TEMS are long-dated debt issued by the housing finance authorities from two state housing agencies: Utah and Idaho (the latter no longer issuing new debt). The securities are structured as mortgage-backed securities with cash flows mapped to a specific Ginnie Mae pool. Each monthly series of issuance is secured separately from previous offerings and must be evaluated on a deal-by-deal basis. The first TEMS issuance was in May 2014 and to date there has been $2.66 billion with the average monthly issuance over the past 12 months of $43.3 million.
See also: Self-Insured Retention vs. Collateral – What is the True Cost of Risk?
These securities are slightly more expensive than if the underlying GNMA collateral were purchased directly, but investors are compensated as most income received is tax-free, thus at times offering relative value to Ginnie Mae MBS and other tax-exempt alternatives. As the debt is backed by mortgages, it offers insurers diversification and an amortizing structure with a much shorter duration profile, albeit with refinancing risk.

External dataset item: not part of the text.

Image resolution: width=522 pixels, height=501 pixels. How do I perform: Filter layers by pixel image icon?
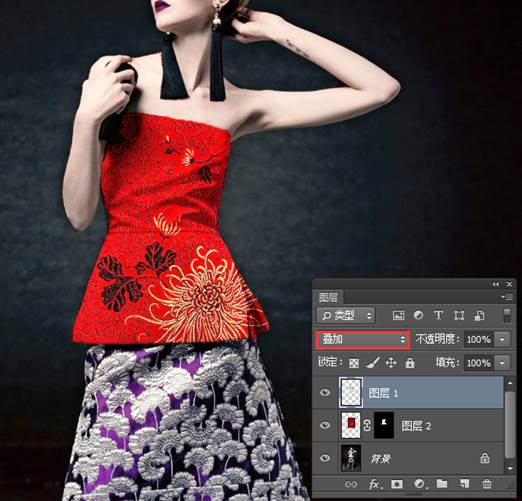[x=398, y=315]
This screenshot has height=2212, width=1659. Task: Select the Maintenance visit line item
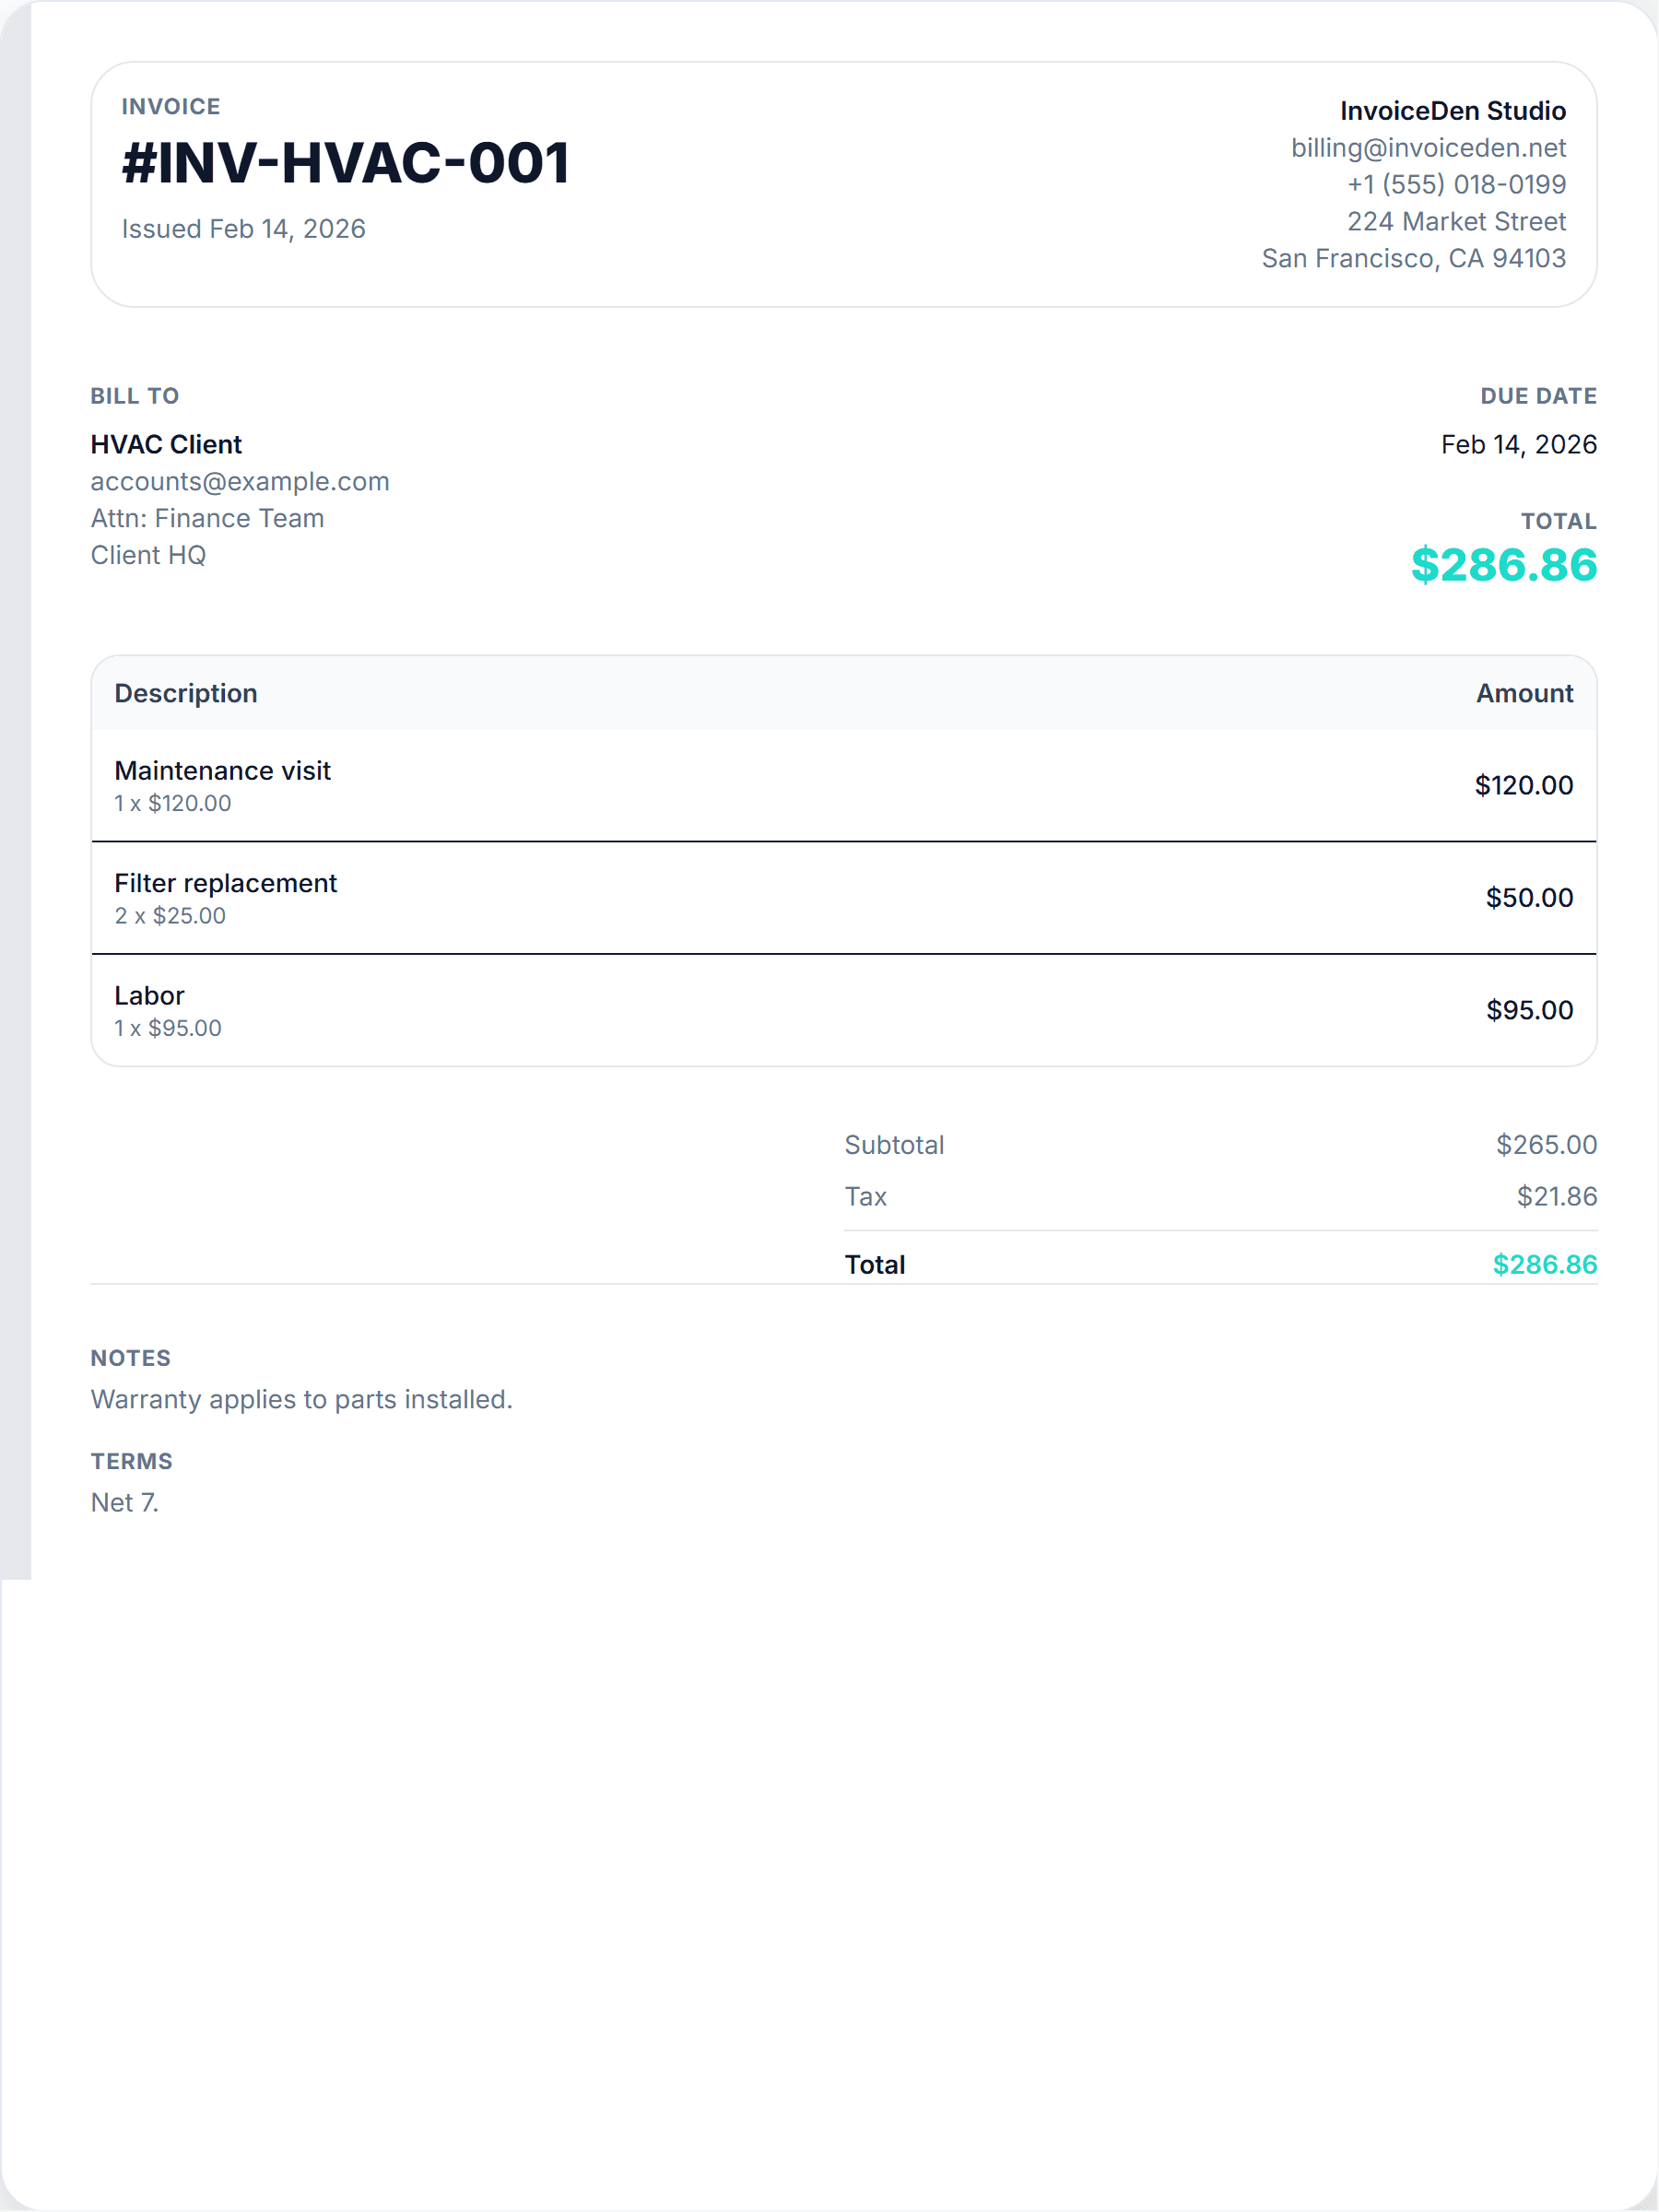tap(223, 771)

Conning has long experience with the underwriters of these securities and municipal traders collaborate with our MBS desk to assess relative value on each offering. Our recommendation to clients who find this subsector attractive is to participate not just in one deal but a number over time, redeploying cash flow from prepayments to maintain a target TEMS allocation in a portfolio over time.
Conclusion
Despite the dramatic changes in the U.S. municipal capital markets during the past four years, insurers should not ignore the sector altogether. There are pockets of the municipal market that may offer relative value in a market where value can be hard to find. Conning encourages insurers to keep their eyes open for select opportunities in both the taxable and tax-exempt municipal markets. Our experience reminds us that markets are always evolving, and our goal is to help insurers take advantage of unique opportunities as they arise and help clients build portfolio investment solutions to address their business needs.